Tod und Wiederauferstehung
Das Böse hat viele Gesichter, eines der bekanntesten gehört Professor Moriarty. Sein Gegenspieler Sherlock Holmes nennt ihn einen „Napoleon des Verbrechens“. Aber wie sieht es aus, das Gesicht des kriminellen Schwergewichts? Je genauer man ihn ins Auge fasst, desto stärker verschwimmen seine Konturen. Begonnen hat Moriarty seine Karriere als brillanter Mathematiker, seit er zur dunklen Seite der Macht gewechselt ist, verschwindet er im Hintergrund. Die Unschärfe ist sein Versteck.

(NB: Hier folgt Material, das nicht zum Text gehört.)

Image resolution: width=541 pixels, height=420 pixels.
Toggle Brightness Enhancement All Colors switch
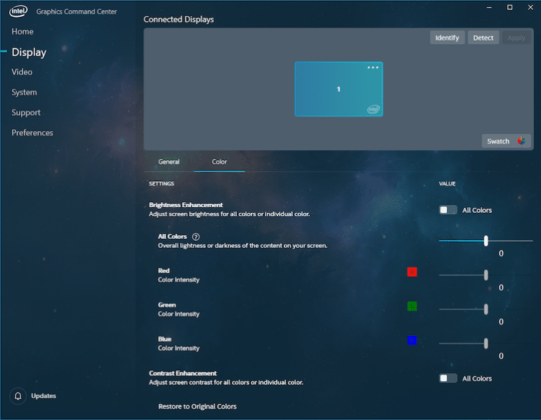(x=448, y=210)
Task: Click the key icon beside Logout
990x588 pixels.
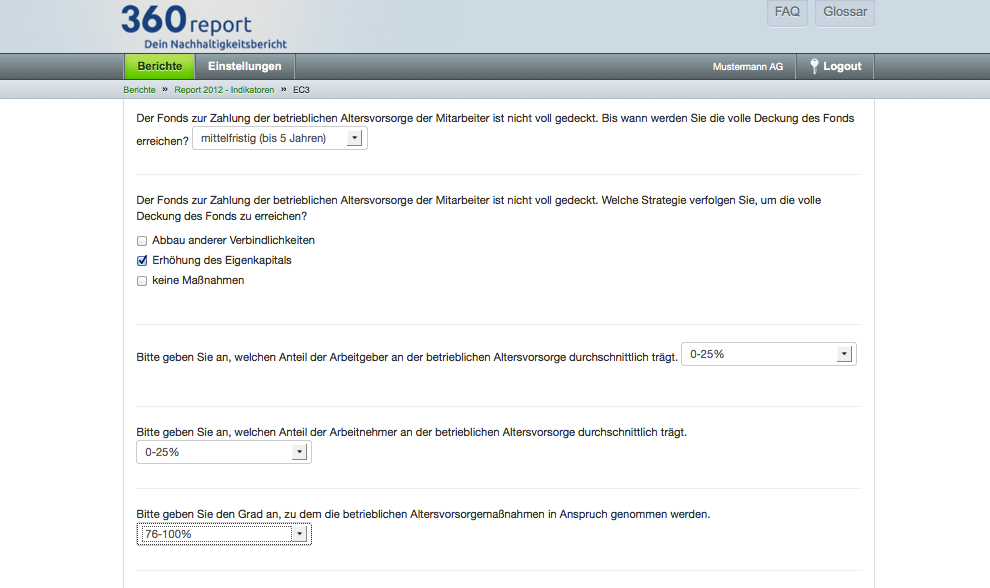Action: pyautogui.click(x=815, y=66)
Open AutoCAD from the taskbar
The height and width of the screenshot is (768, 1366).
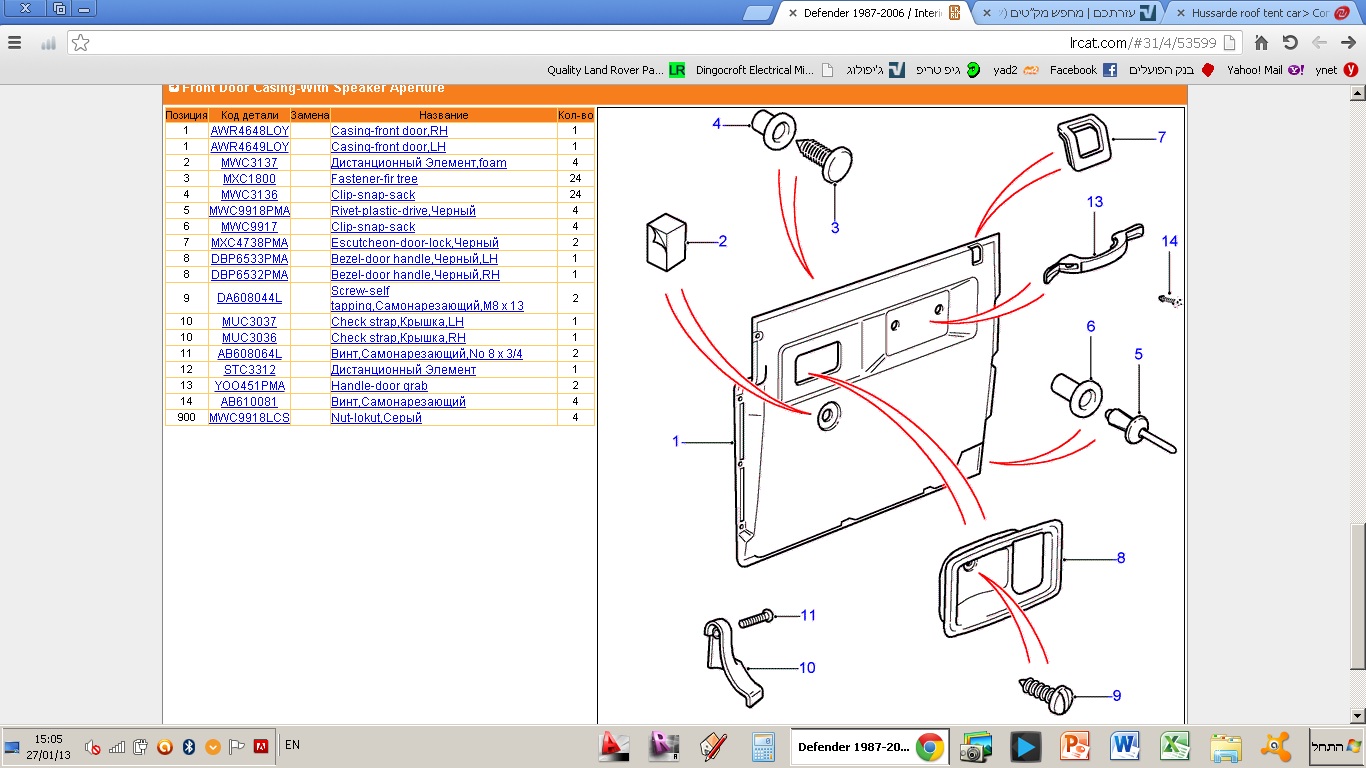tap(614, 746)
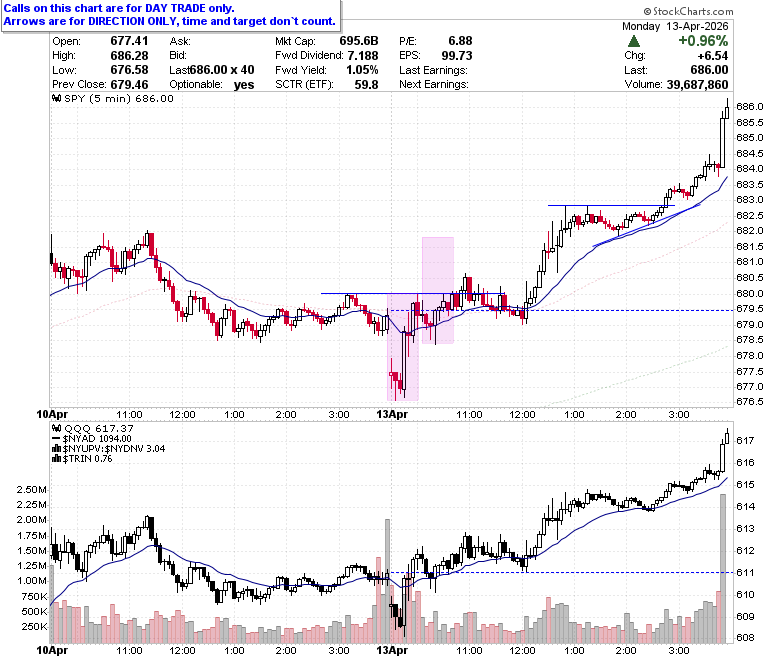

Auch der Schweizer Zeichner Hannes Binder liefert nur ein eher unpräzises Porträt des Verbrechers. Tiefliegende Augen, grimmiger Blick. Doch wie sieht seine Stirn aus, welches Haar hat er, ist seine Nase gerade oder gebogen? In der von Binder illustrierten Ausgabe von Arthur Conan Doyles Kurzgeschichte „Das letzte Problem“ bleibt Moriarty ein Phantom. Als er in Holmes’ Wohnung – bekanntlich 221b Baker Street in London – einbricht, sieht man den Unhold in der Rückenansicht ins schummrig beleuchtete Arbeitszimmer vorstoßen, darüber eine aus kreisenden Strichen zusammengesetzte Nahaufnahme seines Antlitzes.
Ein Genie des Bösen
Moriarty ist gekommen, um ein Ultimatum zu stellen: Entweder gibt der Detektiv die Jagd auf den Gaunerkönig sofort auf – oder diesem bleibt nichts anderes übrig, als ihn zu vernichten. Holmes entgegnet kühl: „Gefahr ist Teil meines Geschäfts.“ Er hat Gefallen daran gefunden, in dem „Genie des Bösen“ zum ersten Mal einen ebenbürtigen Gegner bekommen zu haben. „Wie eine Spinne knüpft er ein Netz aus Intrigen“, warnt Holmes seinen getreuen Begleiter Dr. Watson. Binder zeigt ein Gehirn und eine Riesenspinne, die die Erdkugel in die Zange nimmt.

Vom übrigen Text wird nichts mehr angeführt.